Socket libraries question.

Per Hedeland per@REDACTED
Wed May 26 15:49:27 CEST 1999


Mickael Remond wrote:
>I am trying to create a socket application working both on Linux and
>Windows.
>
>I found that the way of receving packet is not the same under Linux or
>under Windows. I am using the {packet, 0} option.
>
>Under Linux, the program seems to be waiting for a carriage return before
>receiving. Under Windows, the program is receiving and answer after each
>key pressed.
>
>What am I missing ?

Well, what *I* am missing is a description of how the characters get
from your keyboard to the socket.:-) Sockets don't generally care about
carriage returns and such things, ttys do.

>Is there a standard socket comportement for receiving the packets only on
>carriage return (for example, each time the enter key is pressed under
>telnet).

OK, I assume that you've written a TCP server in Erlang, that is
accepting connections on some port, and then connect to it using the
standard 'telnet' client of the respective OS - in that case, the
difference you're seeing is entirely due to the different behaviour of
the respective telnet clients.

The telnet protocol allows for a variety of different characteristics
for the client/server communication, in particular "character mode" vs
"line mode" - in the former case, the client sends character-by-character
to the server, which is responsible for echo, line editing etc, whereas
in the latter the client does the echo/editing, and sends only complete
lines to the server.

If the client connects to an actual telnet server (i.e. something that
speaks the telnet protocol), these things are negotiated, usually ending
up with "character mode" being chosen, as that is most useful with
respect to the actual applications being run "behind" the telnet server.
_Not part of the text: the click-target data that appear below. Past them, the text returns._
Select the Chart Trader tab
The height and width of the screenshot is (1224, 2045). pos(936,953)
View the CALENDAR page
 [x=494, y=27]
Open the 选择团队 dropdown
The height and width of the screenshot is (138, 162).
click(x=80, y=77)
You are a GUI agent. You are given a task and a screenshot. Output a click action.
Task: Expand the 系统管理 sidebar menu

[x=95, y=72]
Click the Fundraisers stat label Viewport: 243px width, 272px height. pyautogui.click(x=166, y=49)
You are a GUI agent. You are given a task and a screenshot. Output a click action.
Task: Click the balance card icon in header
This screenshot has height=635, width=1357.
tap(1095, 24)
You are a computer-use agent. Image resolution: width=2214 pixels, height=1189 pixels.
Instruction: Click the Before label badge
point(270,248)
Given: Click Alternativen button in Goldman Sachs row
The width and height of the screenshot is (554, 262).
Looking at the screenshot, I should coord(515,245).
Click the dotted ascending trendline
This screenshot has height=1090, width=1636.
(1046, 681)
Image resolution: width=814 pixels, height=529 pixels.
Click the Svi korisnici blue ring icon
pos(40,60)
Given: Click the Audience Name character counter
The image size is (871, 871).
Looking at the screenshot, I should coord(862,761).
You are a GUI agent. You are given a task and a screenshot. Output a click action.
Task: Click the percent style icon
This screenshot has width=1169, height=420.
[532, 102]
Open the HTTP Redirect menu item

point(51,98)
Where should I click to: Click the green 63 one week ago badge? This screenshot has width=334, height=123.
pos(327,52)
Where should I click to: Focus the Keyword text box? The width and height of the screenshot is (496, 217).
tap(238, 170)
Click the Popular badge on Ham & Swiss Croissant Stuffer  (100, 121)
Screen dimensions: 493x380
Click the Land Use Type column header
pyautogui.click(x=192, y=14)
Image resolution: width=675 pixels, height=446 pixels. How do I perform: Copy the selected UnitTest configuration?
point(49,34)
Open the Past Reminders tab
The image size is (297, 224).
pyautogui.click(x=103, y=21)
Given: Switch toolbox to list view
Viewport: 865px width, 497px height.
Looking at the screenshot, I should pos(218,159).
If the client connects to something that isn't a telnet server, there
can be no such negotiation of course, and the client has to make an
"intelligent" choice of its own - and of course the Unix telnet client
is more intelligent than the Windows one:-), chosing line mode rather
than character mode in this case, since this makes it much easier to
"talk" to whatever strange thing is at the other end (e.g. an SMTP
server, or an Erlang program:-) - you see what you type, can use
delete/backspace to correct typing errors etc.

That being said, most telnet clients allow you to change these modes
manually - with the typical Unix client, you type the escape character
(normally ctrl-]), and can then tell the client to change mode with
something like 'mode character' or 'mode line'. I assume (perhaps
optimistically:-) that you can do this with the standard Windows client
too, but I wouldn't know how - in any case it can't be fixed by the
Erlang program at the other end, unless it actually speaks the telnet
protocol (which is probably not what you wanted it to do:-).

Bottom line: Your Erlang server will get the data from the socket in
whatever batches the client decides to send them (more or less -
depending on timing, data volume etc e.g. multiple packets may be
received as one chunk of data - TCP doesn't preserve packet boundaries).